Wednesday 25 July 2012

Food Sources High in Iron




 

 
Dietary iron comes from both plant and animal food sources, with heme, or animal-based, iron being the most accessible for body functions. The human body absorbs nonheme, or plant-based, iron less easily. The FDA-recommended average daily intake of 18mg, therefore, assumes that iron will come from both sources. People who don't eat meat or who have greater mineral needs for health reasons may need to increase that total. Those who eat foods with high heme iron content frequently may need to decrease it.

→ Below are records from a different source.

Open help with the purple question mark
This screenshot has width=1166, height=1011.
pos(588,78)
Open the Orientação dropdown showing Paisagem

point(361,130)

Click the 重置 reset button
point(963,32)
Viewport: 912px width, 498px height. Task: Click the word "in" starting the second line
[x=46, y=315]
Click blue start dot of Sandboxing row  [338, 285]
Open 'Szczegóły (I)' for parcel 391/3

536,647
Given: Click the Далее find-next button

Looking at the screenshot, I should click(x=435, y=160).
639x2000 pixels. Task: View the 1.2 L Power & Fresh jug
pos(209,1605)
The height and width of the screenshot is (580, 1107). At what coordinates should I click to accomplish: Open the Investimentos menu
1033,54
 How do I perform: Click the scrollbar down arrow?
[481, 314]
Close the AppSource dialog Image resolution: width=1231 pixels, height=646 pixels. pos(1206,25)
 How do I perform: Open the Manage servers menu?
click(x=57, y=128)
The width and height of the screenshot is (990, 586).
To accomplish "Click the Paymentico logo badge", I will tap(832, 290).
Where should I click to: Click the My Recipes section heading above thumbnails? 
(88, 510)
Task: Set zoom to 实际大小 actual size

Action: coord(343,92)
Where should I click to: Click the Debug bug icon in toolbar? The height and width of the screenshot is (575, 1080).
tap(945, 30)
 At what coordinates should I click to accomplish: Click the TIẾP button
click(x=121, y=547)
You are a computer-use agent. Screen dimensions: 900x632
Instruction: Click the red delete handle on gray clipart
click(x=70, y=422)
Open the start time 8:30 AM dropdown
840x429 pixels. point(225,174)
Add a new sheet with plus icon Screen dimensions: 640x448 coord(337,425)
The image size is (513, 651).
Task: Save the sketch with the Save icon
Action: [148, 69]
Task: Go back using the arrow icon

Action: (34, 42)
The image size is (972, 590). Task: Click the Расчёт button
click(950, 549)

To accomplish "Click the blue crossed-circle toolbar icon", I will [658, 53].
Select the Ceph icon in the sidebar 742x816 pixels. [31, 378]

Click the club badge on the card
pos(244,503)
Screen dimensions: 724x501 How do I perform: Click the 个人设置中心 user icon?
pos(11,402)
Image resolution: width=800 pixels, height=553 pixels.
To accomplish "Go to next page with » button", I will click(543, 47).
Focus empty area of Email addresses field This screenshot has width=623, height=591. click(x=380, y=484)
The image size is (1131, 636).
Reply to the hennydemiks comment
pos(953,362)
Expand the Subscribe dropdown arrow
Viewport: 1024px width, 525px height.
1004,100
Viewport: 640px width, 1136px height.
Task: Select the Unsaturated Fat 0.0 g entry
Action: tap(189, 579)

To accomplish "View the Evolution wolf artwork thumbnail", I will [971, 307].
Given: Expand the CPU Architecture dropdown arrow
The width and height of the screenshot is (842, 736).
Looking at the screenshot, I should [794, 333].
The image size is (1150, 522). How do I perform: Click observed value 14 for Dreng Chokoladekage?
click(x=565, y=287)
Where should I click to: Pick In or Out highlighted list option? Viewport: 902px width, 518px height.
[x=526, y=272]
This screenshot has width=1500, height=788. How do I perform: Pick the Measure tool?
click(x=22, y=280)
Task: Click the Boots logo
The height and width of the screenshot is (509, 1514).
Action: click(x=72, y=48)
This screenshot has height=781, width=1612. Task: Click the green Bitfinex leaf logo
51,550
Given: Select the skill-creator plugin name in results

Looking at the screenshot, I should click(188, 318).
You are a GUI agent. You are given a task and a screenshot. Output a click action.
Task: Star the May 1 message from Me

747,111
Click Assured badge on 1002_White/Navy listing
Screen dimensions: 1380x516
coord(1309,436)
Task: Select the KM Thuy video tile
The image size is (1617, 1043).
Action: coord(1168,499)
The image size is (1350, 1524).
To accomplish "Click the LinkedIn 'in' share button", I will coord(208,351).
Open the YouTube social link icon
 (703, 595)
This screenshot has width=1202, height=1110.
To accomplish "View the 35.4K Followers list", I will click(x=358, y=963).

Mollusks, Crustaceans and Fish

Clams top the seafood list of heme iron food sources in 3 oz. servings, providing from 12mg to 24mg in mineral content, depending on whether cooks prepare them from raw, frozen or canned supplies. The USDA Nutrient Database compares this intense iron content to oysters, with 6mg, which still satisfies 33 percent of daily requirements. Fish such as haddock, halibut, salmon and sardines offer between 1mg and 3mg of iron.

Meat and Poultry

Beef and pork liver and poultry giblets represent the most iron-rich foods among animal meats, which are heme sources. Dieters can raise their iron levels quickly by eating chicken liver, which has 12mg in 3 oz.; turkey giblets, 11mg in 1 cup; or braunschweiger, a pork liver sausage, 6mg in two slices. Common beef cuts contain about 3mg of iron, the USDA reports. Overall, dark poultry meat has greater iron content than white, and lamb delivers more dietary iron than pork.

Grains

Another quick fix for low iron levels comes from grain food sources, which MedlinePlus, a service of the U.S. National Library of Medicine and National Institutes of Health, ranks among the best. Wheat, barley and oats, already significant in nonheme iron, may be fortified, as in ready-to-eat cereal products. Cold cereals such as wheat bran flakes may contain as much as 18mg, or 100 percent of dietary iron needs for the whole day. Some cooked oatmeal and wheat varieties provide up to 13mg of iron. Additional whole grains with iron content include corn, brown rice and millet.

Legumes

For a wide variety of vegetarian dishes that provide dietary iron, consumers can choose among legumes. Cooked dry soybeans, beans, lentils and peas add significant nonheme iron to diets, with soybeans offering 9mg per 1 cup serving. MedlinePlus adds lima and kidney beans, which provide 4mg to 5mg of iron, to this nonheme list. Lentils, chickpeas, black-eye peas and other types of cooked dry beans have similar mineral content.

Vegetables

Dark green vegetables comprise the remaining group of nonheme iron foods. Mineral benefits vary greatly between raw and cooked greens, such as 1mg of iron in 1 cup of raw spinach versus 6mg in cooked spinach, according to the USDA. The same type of nutrient concentration occurs in similar food sources, such as collards, turnip greens and kale, but these tougher greens are usually eaten cooked.